| Subject: | Re: [socialcredit] Definition of usury. | | Date: | Wednesday, June 25, 2008 04:37:04 (-0700) | | From: | keith wilde <kwilde @...............org>
|
| In reply to: | Message 5405 (written by Martin Hattersley) |
I had not previously given thought to this aspect of Douglas' position, but
financial newlsetters and books I have been reading over the past few years give
strong support to the sentiments quoted by Martin, especially those of Soddy.
That is, the financial sector has become enormous relative to sectors that
produce actual goods. The so-called "service" sector is mainly concerned with
churning various claims on real product and pandering to the desire of almost
everyone to retire on a nest-egg of such claims. The most alarming aspect of
this is that "investments" (peoples' savings) do not get invested in actual
productive capital but rather in more variations of financial instruments--more
paper. The contrast is stark between the United States (and other OECD) and
burgeoning countries like China and India, where investment is in steel and
concrete. The following
comment about the biggest leveraged buyout in history (so it is touted) is
illustrative. (The writer is one of my colleagues here in Ottawa. He is a
retired investments banker, Nesbitt, Burns.) The Ontario Teachers
Pension Plan may not be putting very much money into the leveraged buyout of
BCE. There are two or three US private equity firms also involved and they
needed a Canadian partner to make the deal happen. Most of the money for the
buyout will be borrowed. ... BCE has always been considered a stable company with
steady earnings and was a good candidate for a buyout. However the private
equity firms, along with the brokers and dealers, will make huge amounts in
fees. The exisiting management of BCE will also make a lot of money. The
shareholders of BCE will receive a premium over the market price when the deal
was announced but I feel that we are letting a very good Canadian company go too
cheaply. ... Keith Wilde
Martin Hattersley
<jmartinh@shaw.ca> wrote: I have been interested by the
discussion on what is usury that has been taking place.
R.H.Tawney, in his
classic "Relligion and the Rise of Capitalism", after discussing and dismissing
various types of dealing which involve risk, and so are not usurious, gives a
definition as follows:
"What remained to the end unlawful was that which appears
in modern economics textbooks as 'pure interest' - interest as a fixed
payment stipulated in advance for a loan of money or wares without risk to
the lender.... The essence or usury was that it was certain, and that whether the
borrower gained or lost, the usurer took his poind of flesh." (Transaction
Publishers edition, 1998, p.42)
Summarizing the present relationship between the
Capitalist and the Christian approaches to life, where the former has effectively
excluded the area of commerce from the control of morality, he concludes: (ibid,
p.286)
"the quality in modern society which is most sharply opposed to the
teaching ascribed to the founder of the Christian faith ... consists in
the assumption, accepted by most reformers with hardly less naivete than by
the defenders of the established order, that the attainment of material riches is
the supreme object of human endeavour and the final criterion of
human success...What is certain is that it is the negation of any system
of thought or morals which can, except by a metaphor, be described as Christian.
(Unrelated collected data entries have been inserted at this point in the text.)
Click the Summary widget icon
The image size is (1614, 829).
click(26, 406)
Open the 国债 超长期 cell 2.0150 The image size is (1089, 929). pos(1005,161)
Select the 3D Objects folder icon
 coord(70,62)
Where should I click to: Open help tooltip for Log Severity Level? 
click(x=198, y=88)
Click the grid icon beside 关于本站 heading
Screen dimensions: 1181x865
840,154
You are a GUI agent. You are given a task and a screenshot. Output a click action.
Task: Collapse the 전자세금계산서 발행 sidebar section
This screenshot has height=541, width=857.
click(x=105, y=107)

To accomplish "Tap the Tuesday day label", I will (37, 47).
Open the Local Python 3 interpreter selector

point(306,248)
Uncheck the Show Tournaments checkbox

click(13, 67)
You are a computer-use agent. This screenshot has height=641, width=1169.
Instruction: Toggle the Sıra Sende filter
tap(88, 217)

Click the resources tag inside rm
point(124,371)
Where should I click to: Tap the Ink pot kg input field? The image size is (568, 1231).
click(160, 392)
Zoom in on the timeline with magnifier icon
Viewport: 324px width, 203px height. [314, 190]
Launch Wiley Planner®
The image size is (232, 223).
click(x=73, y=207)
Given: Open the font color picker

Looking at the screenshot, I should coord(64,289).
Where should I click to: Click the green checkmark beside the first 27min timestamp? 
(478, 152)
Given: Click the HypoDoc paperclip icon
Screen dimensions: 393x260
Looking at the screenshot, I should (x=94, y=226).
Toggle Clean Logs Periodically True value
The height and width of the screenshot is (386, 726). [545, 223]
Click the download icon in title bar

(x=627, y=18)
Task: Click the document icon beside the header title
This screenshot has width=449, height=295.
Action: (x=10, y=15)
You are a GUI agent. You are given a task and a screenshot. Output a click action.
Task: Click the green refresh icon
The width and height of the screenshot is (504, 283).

Compromise is as impossible between the church of Christ and the idolatry of
Wealth, which is the practical religion of Capitalist societies, as it was
between the Church and the State idolatry of the Roman Empire."
In his "Wealth,
Virtual Wealth and Debt", Nobelist Frederick Soddy sets out the psychology of
this approach in the following words: (page 122)
"Psychologically, the economic
aim of the individual
is, always has been, and probably always will be, to secure a permanent
revenue independent of further effort, proof against the passage of time and the
chance of circumstance, to support himself in old age and his family after him
in perpetuity. He endeavours to do so by accumulating so much property in the
heyday of his youth that he and his heirs may live on the interest on it in
perpetuity afterwards. Economic and social history is the conflict of this
human aspiration with the laws of physics, which make such a perpetuum
mobile impossible, and reduces the problem merely to the method by which one
individual may get another individual or the community into his debt and
prevent repayment, so that the individual or community must share the
produce of their efforts with their creditor."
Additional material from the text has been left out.